** Opening Supplied material block **

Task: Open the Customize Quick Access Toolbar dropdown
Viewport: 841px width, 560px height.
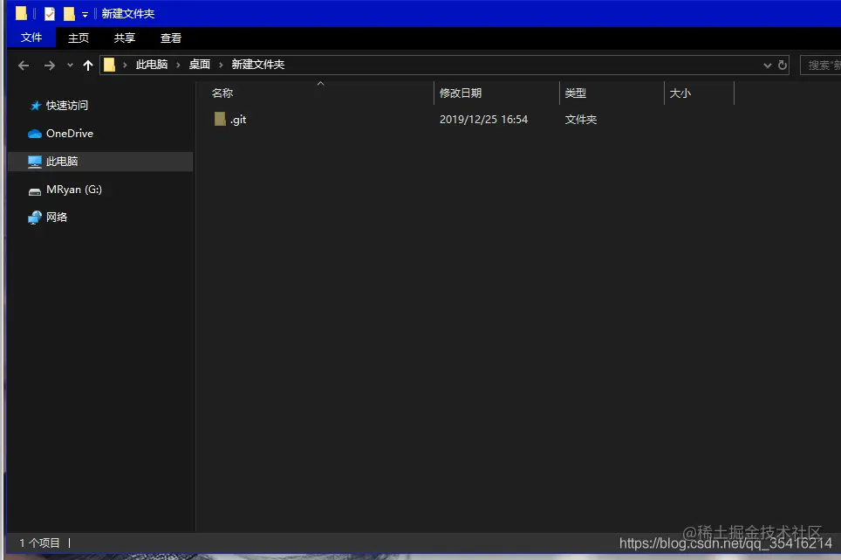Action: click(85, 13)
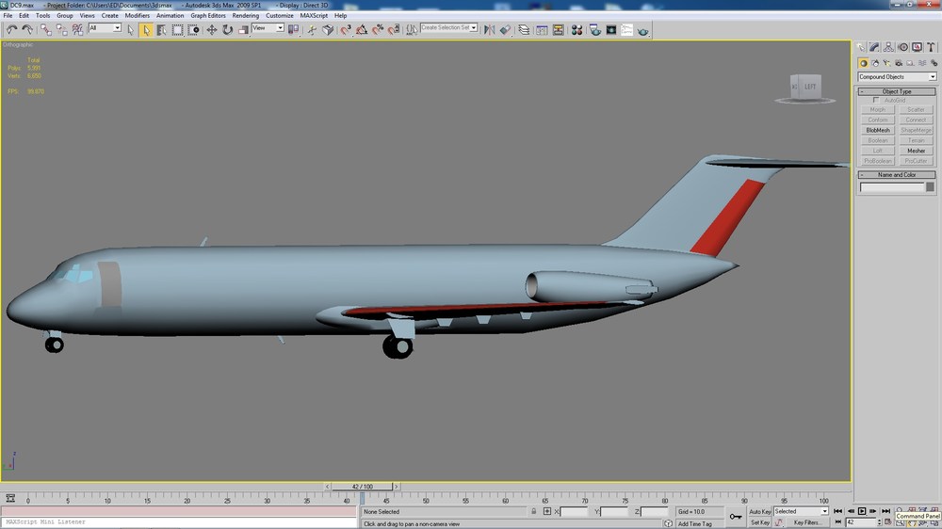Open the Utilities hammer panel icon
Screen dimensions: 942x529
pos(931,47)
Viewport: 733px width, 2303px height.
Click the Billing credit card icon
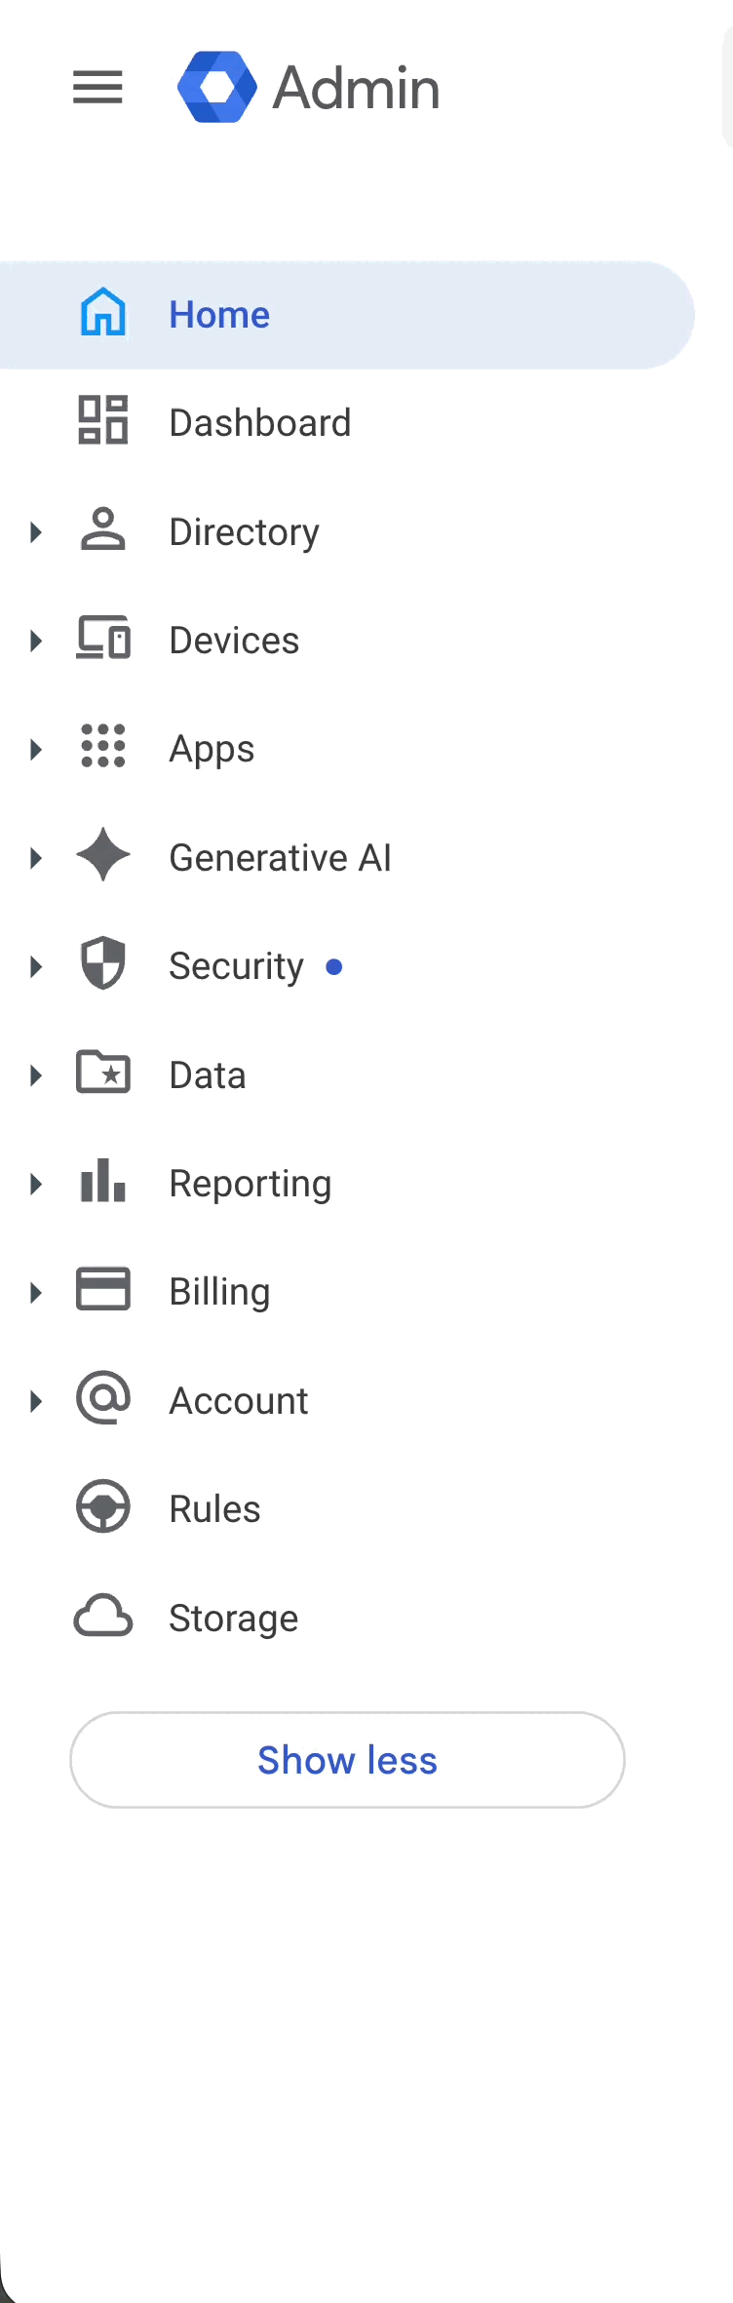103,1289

** Closing Supplied material block **
** Opening Supplied material block **

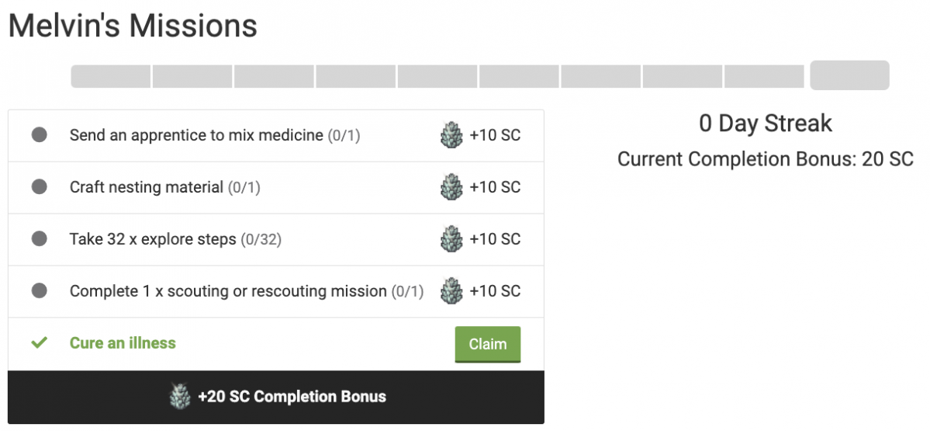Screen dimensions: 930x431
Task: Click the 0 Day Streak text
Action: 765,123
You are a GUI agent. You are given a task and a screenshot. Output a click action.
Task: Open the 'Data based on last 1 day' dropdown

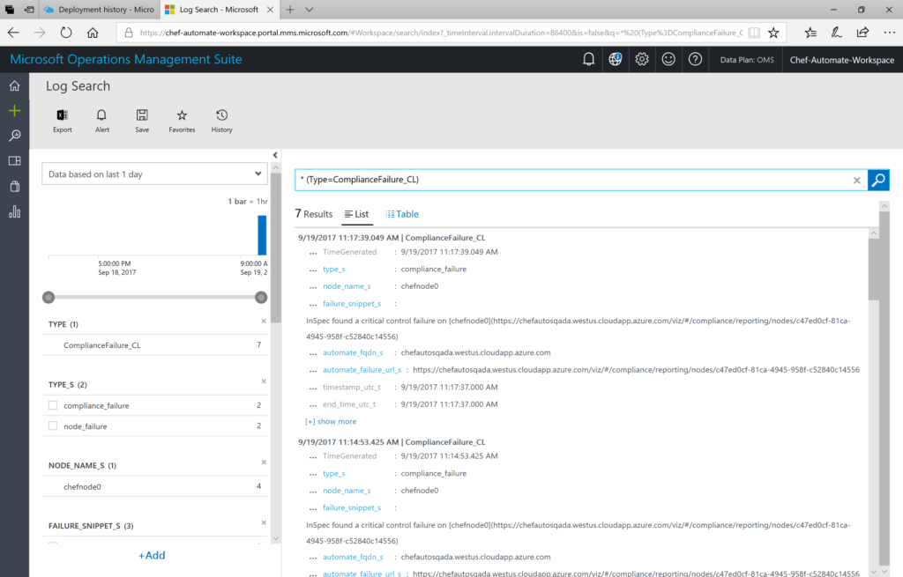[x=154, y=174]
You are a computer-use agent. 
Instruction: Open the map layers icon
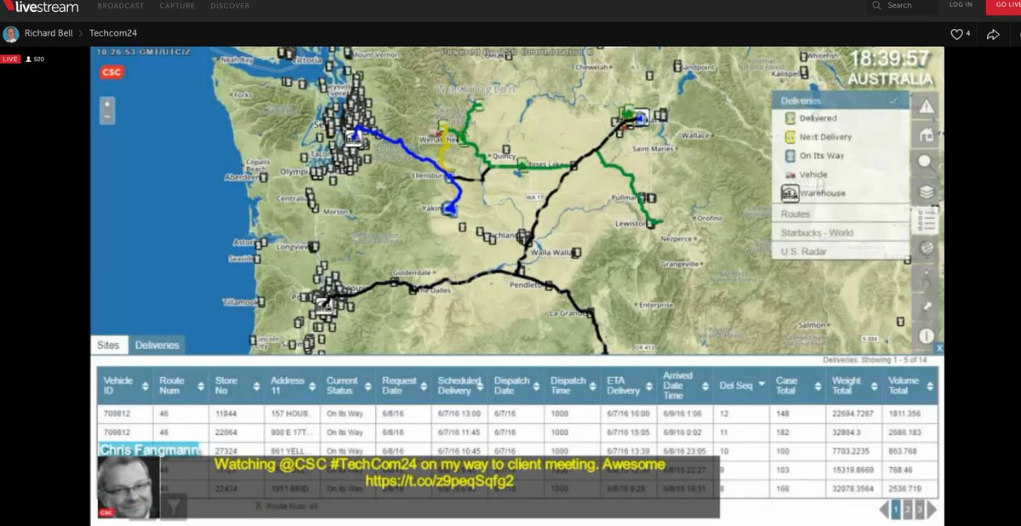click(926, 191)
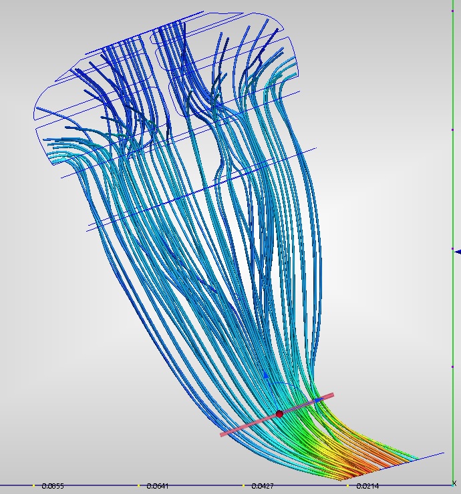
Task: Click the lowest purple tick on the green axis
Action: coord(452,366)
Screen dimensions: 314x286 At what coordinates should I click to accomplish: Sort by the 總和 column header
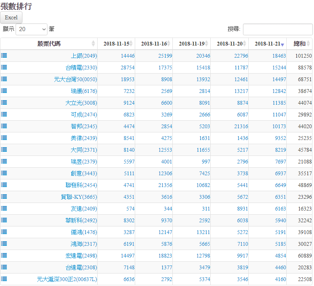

** Closing Supplied material block **

In the listing above, find the line with "Instruction: Open the map layers icon" and output it and every line after it up to and including the line with "Screen dimensions: 314x286", exactly, minus the pictures.

Instruction: Open the map layers icon
click(926, 191)
Task: Click the lowest purple tick on the green axis
Action: coord(452,366)
Screen dimensions: 314x286 At what coordinates should I click to accomplish: Sort by the 總和 column header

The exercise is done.